§ **提供テキスト**
======
NVIDIAの力がNVIDIA離れを生む

 それはともかく、今回の値下げで思い知らされたのは、NVIDIAの「力」だ。現在市販されている同社製グラフィックス・チップを採用したカード製品を見比べれば分かるとおり、多くの製品が同じ基板デザイン、いわゆるリファレンス・デザインを踏襲している。リファレンス・デザインと異なる基板を自前で設計していては、市場の立ち上がりに出遅れてしまうし、それではグラフィックス・チップがデビューした直後という一番「おいしい」商機を逃してしまう。結局、製品間の主要な違いは、ヒートシンクやファン、あるいはちょっぴりだけ高速なメモリの採用といった細部に限定されつつある。

Herculesの「3D Prophet 4500 64MB」
ST Microelectronics製の最新グラフィックス・アクセラレータであるKYRO IIを搭載した「3D Prophet 4500」。これまでNVIDIAのグラフィックス・チップを積極的に採用してきたHerculesがKYRO IIを採用したことで注目を集めている。

 ディスプレイ・ドライバにしても、今やカード・ベンダが手を入れる余地などほとんどないのが実情だ。特にNVIDIAの場合、正式に公開されるリファレンス・ドライバのみならず、さまざまなバージョンのベータ版ドライバがインターネット上に流出しており、事実上誰もが入手可能な状態になっている。ドライバ・サポートに占めるカード・ベンダの役割はきわめて小さい。
======
§ **データ抜粋**
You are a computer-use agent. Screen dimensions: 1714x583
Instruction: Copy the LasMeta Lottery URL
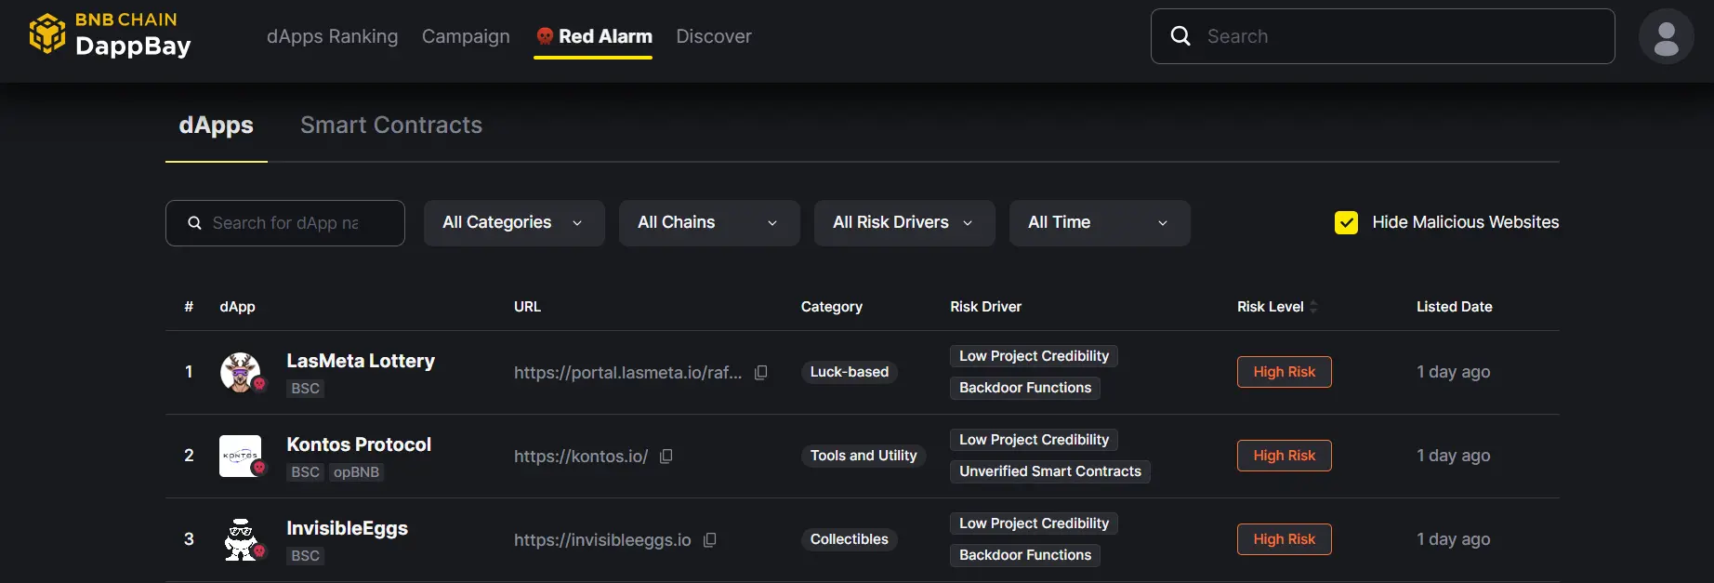(760, 373)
======
§ **実施する作業**
**A.** 提供テキストによると、多くのカード製品が踏襲している同じ基板デザインは何と呼ばれていますか。
**B.** 提供テキストの「ディスプレイ・ドライバにして」を含む箇所から書き始め、「ンダの役割はきわめて小さい。」で終えて書き直してください。その際、「カード・ベンダ」を「カード・メーカー」に置き換えてください。
上記のデータは別の出典から取ったものです。

§ **作業ごとの結果**
**A.** リファレンス・デザインです。

**B.**
ディスプレイ・ドライバにしても、今やカード・メーカーが手を入れる余地などほとんどないのが実情だ。特にNVIDIAの場合、正式に公開されるリファレンス・ドライバのみならず、さまざまなバージョンのベータ版ドライバがインターネット上に流出しており、事実上誰もが入手可能な状態になっている。ドライバ・サポートに占めるカード・メーカーの役割はきわめて小さい。